Infraero Invites Bids for Development of Management Project Plans for 14 Airports

The paucity of the Brazilian Airport sector is now rising to the surface with the challenges arising due to the proximity of the World Cup and the Olympics, in 2014 and 2016, respectively. But the problem relating to the lack of investment and the need for expansion and modernization of the airports is an old one and the challenge goes beyond the events mentioned above to include the gradual growth in demand within the sector. It is expected that the 127.72 million users recorded in 2010 will have almost tripled by the year 2030, with 300 million passengers per year passing through the nation's air terminals.

The Federal Government has defined the revitalization of the sector as one of the nation's top priorities and the complexity of the subject recently led President Dilma Rousseff to send a provisional measure to the National Congress creating the Civil Aviation Secretariat, a body with equal status to a Ministry, and powers to transfer the rights for commercial management of airports into the hands of the private sector as part of a concession model. In doing so, the Federal Government hopes to stimulate its urgent expansion plans.

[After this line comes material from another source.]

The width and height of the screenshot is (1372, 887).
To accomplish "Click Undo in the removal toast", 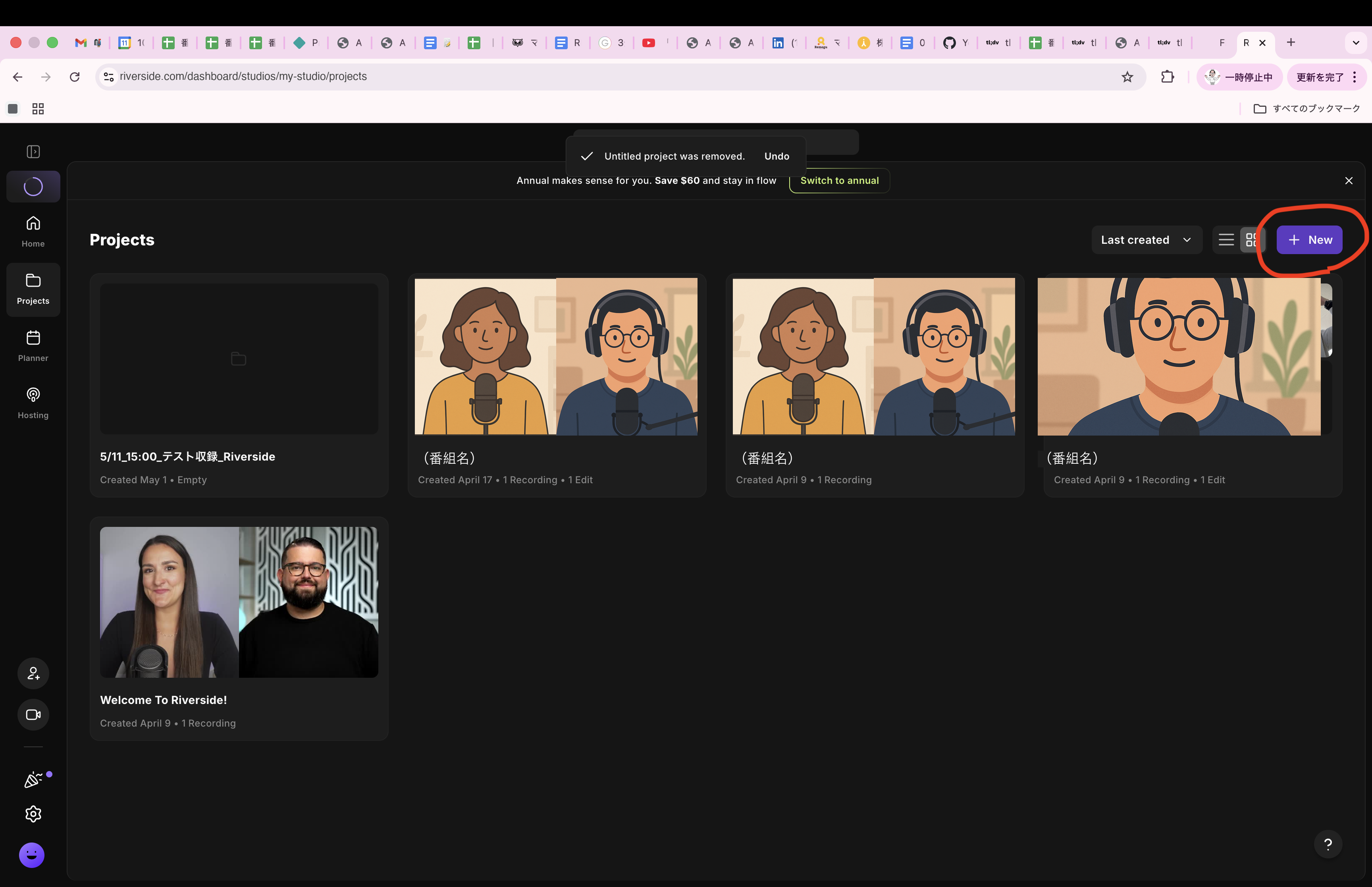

On May 16, the press announced that, as a step towards the achievement of its objectives, INFRAERO (the Brazilian Airports Infrastructure Company) will be starting a bidding process aimed at choosing the companies which are to be responsible for the development of the Management Plans of 14 of Brazil's most important airports. The fourteen are: Confins and Pampulha in the state of Minas Gerais; Galeão, Santos Dumont and Jacarepaguá in Rio de Janeiro state; Afonso Pena in Curitiba, Paraná state; Salgado Filho in Porto Alegre, in the state of Rio Grande do Sul; Cumbica and Congonhas, both serving the São Paulo state capital; Augusto Severo in Natal, the state capital of Rio Grande do Norte; Luís Eduardo Magalhães in Salvador, Bahia; the International Airport in Brasília, the Federal Capital; Marechal Rondon in Cuiabá, Mato Grosso; and Eduardo Gomes in Manaus, the capital city of Amazonas state. According to the published news, these Management Plans will serve as a basis for the expansion of the airports over the next 20 years.

Subsequently, on June 29, 2011, the National Civil Aviation Agency – ANAC – published Administrative Ruling n°. 192, dated June 28, establishing the procedures for the invitation, authorization and approval of plans, studies, surveys or investigations which support the concessions model for the development of airport infrastructures under private initiative ("Projects"), which.

According to the Administrative Ruling the calls for Projects will be performed by ANAC itself by means of a public convocation. The Projects are to outline the scope and establish time scales for the presentation of projects.

The schedule, from the beginning of the process through until the approval of the projects by the government, is to run for seven months, meaning that the bidding for the civil construction involved in the development of the airports won't be taking place before the beginning of 2012.

"The proximity of the World Cup and Olympic Games make the redevelopment of Brazil's airports network of vital importance, but progress seems to be overly bureaucratic and slow," says Isabel Andrade, an attorney specializing in Air Transport legislation and regulation with Felsberg e Associados. "The fact that the government is only now calling for the private sector to submit concession models suggests the country is doing too little too late."